* **DOCUMENT SECTION**
━━━━━━━━

Have you put all this together? Have you got this all put together in your minds? That
this form of the kingdom has good and evil going together? That the good is going to
continue to permeate, continue to grow, continue to influence? That in order to be a part of
the kingdom you have to purchase by giving all you have for all Christ is? Have you put
it all together? And do you see that it's going to go along like this with good and
evil until the end and then comes a final separation? Do you have it?
"And they said unto Him, Yes, Lord." We understand it. We understand it. And I believe He accepted
the correctness of their affirmative answer, otherwise He couldn't have said what He did
in verse 52. He's saying to them - Do you understand this? Why does He say that to them?
Listen to me, because back in 9:38, He saw the world as a harvest moving to judgment,
He saw that God would come and put that sickle in the harvest. And He said - I ... pray with
Me that the Father would send forth laborers, send forth people into His harvest to warn
men. And so in chapter 10 He called the disciples, didn't He? And in chapters 11 and 12, He trained
and prepared the disciples. And in chapter 13, He taught the disciples. And now He says
- Are you ready to go out and be those warners in the harvest? Are you ready to go out with
the message? And they say - We ... we've got it. We understand it.
And so, this is what He says, "Then here's what you're like," verse 52, "every grammeteus,"
that's a word that we translate scribe, but it means a learner, a teacher, an interpreter
of the law, the Old Testament, "every trained teacher is instructed," and that's from the
verb matheteuo, is discipled, "concerning the kingdom of heaven."
Now, He's discipled them concerning the kingdom, so He's talking about them. Every one of you,
prepared, trained learners, have been discipled in the things of the kingdom of heaven ... you're
trained now, you're prepared now. That ... that's what He's saying. In fact, you could translate
it - You are now discipled, biblical scholars and teachers. That's what a scribe was, really.
He was a student, an interpreter, a transmitter of Scripture, he was known as atheologian,
a lawyer and a teacher and preacher. They were members of the Sanhedrin. They were acknowledged
authorities on the Old Testament and tradition. They were called Rabbi. They were influential.
And He's saying - I've done the same to you, just like the Jews do with their scribes,
I've discipled you, I've made you into discipled, biblical scholars and teachers. And now, here's
what you're like, verse 52, "You're like a man who is the head of a house who brings
out of his storehouse things new and old."
What does that mean? The Lord says - Now I've discipled you ... I've trained you ... I've
prepared you ... I've nurtured you ... so that you could be the laborers to go into
the harvest and warn men and now you are like a man who is the head of his house. And the
man who was the head of his house has a storehouse and out of that storehouse he dispensed to
people their needs. They needed a certain kind of food, they needed a certain kind of
clothing, they needed a certain kind of care, whatever it was they needed, he dispensed.

━━━━━━━━

* **TASK MATERIAL**
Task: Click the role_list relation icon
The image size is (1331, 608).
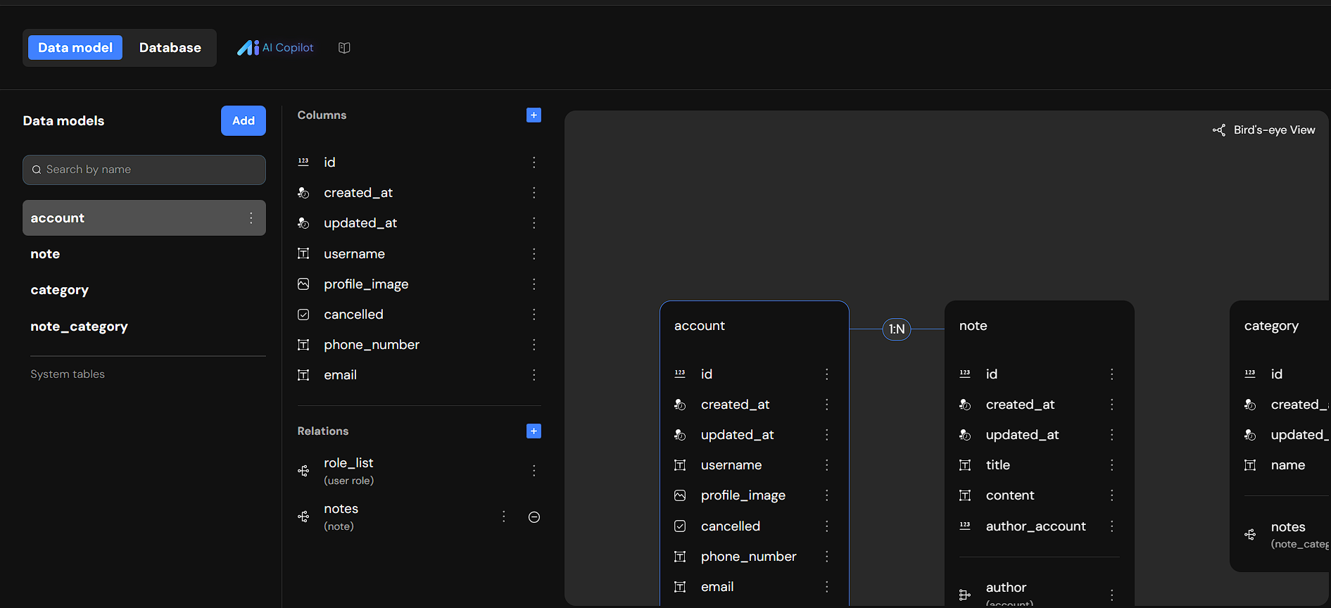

━━━━━━━━

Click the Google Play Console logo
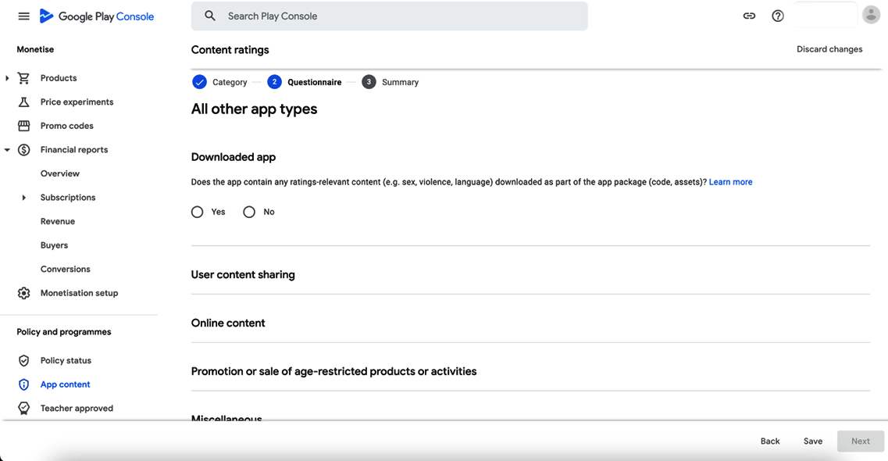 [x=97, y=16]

━━━━━━━━

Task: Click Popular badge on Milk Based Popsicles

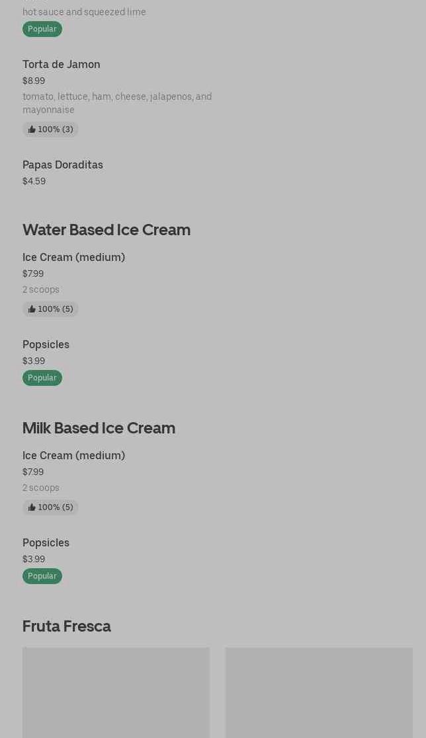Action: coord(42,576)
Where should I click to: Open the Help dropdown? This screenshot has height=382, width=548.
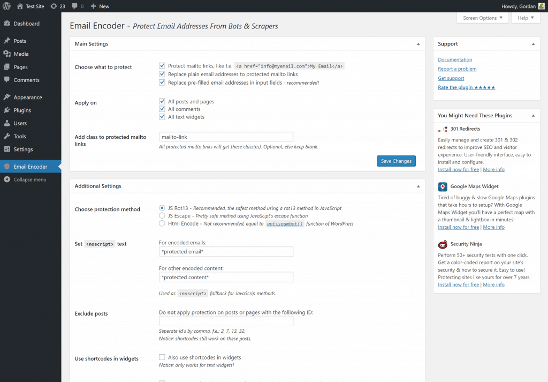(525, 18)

━━━━━━━━

* **SHORT PROBLEM 1**
From the entries, repeat word for word the part that opens with the line containing "Task: Click the role_list relation icon" and closes with the line containing "The image size is (1331, 608).".
* **SHORT PROBLEM 2**
Continue the sermon on the kingdom of heaven from its last line.

* **EXERCISE RESPONSE 1**
Task: Click the role_list relation icon
The image size is (1331, 608).

* **EXERCISE RESPONSE 2**
And he was wise enough to dispense the new and the old so he didn't always give out the
new so that the old ultimately became useless. It's kind of like the leftovers, you know,
once a week you're going to get them because if you don't get them they're going to get
thrown away ultimately. And the wise head of a household dispenses the old with the
new in balance, being a steward of everything that he possesses. And the Lord says - This
is what you're like. Now you have a storehouse and that storehouse is filled with old and
new. What do you mean? They knew the Old Testament and now they had heard the mysteries of the
kingdom. They knew the old covenant truth and the dawn of the new covenant was coming
upon them. They could not only tell them about the Old Testament and Jewish tradition, but
they could dispense the new mysteries of the kingdom, right? They were one up on the scribes.
All the scribes had was the old stuff ... the old stuff ... the old stuff. But He says - You're
the householder who has the old and the new and in perfect balance. God called you, and
trained you, and prepared you to spread it out.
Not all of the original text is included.